All jokes aside, San Antonio’s offseason has turned them from paper contenders to a legitimate threat once again. As many are quick to point out, the Spurs’ roster now contains the best supporting cast Timmy, Tony, and Manu have ever had, the problem is that it may be too little, too late.
It's almost tempting to pencil in San Antonio next to Los Angeles in the 2010 Western Conference Finals right now. The question is what happens when they get there? The Spurs have lost seven of their last nine meetings with Los Angeles, and have historically performed poorly against them in the postseason, losing four of the teams' last five postseason series.
For a team that narrowly avoided being swept out of the playoffs first round a year ago, a Western Conference Finals appearance would constitute as a successful season in the eyes of many franchises and fan bases, unfortunately for the Spurs, San Antonio isn’t one of them.

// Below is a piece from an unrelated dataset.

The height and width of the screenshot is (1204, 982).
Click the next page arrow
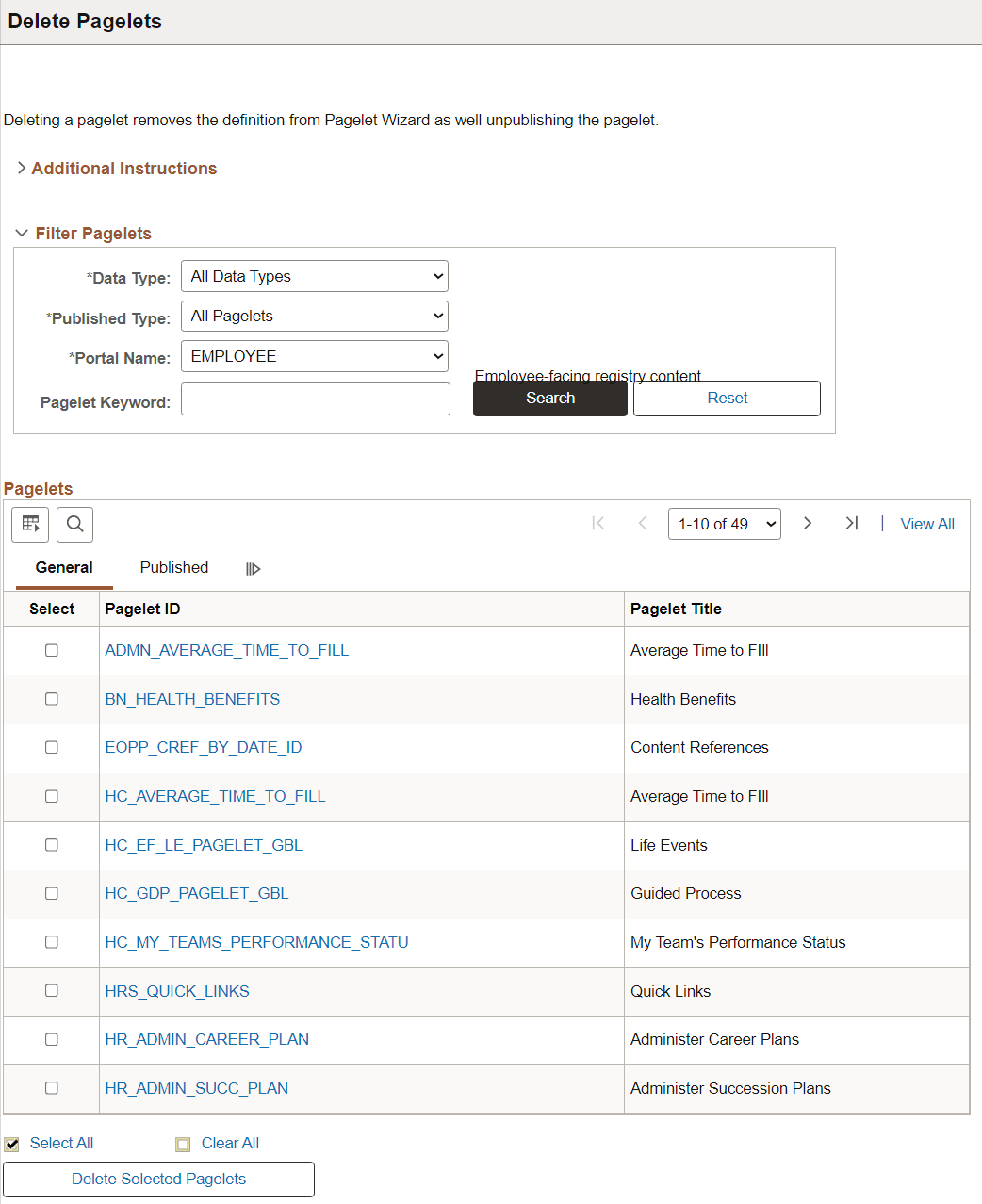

Still, with Manu’s knee as unstable as ever and Tim Duncan’s own sobering admittance “I have slowed down," this team still has more than a few questions marks, and they may find out the answers sooner than they’d hope. There’s no question that this team will make plenty of noise in the regular season, but the problems for this team will come in the postseason when endurance is tested the most, particularly in such a competitive conference.
3) Denver Nuggets (57-25)
Low: 53 High: 58
With the Boston Celtics, Paul Pierce may be the team’s face, but Kevin Garnett is the team’s backbone, and it's not all that much different in Denver. Carmelo will always be the best Nugget statistically, but much of a team’s success comes from intangibles.
Leadership, hustle, clutch plays, and, most importantly, defense are universal factors of championship teams, and before Chauncey Billups arrived, Denver had none of the above.
Now that he’s here, the question is, how far up does the ceiling reach?
Last year, during what was arguably the greatest season in Denver’s franchise history, the Nuggets accomplished monumental things. They jumped up six spots in the Western Conference’s playoff seeding from the previous year (No. 8 to No. 2), beat the New Orleans Hornets by an unprecedented 58 points on the road, and routed the eventual NBA Champion Lakers in game four of the Western Conference Finals by 19 (120-101).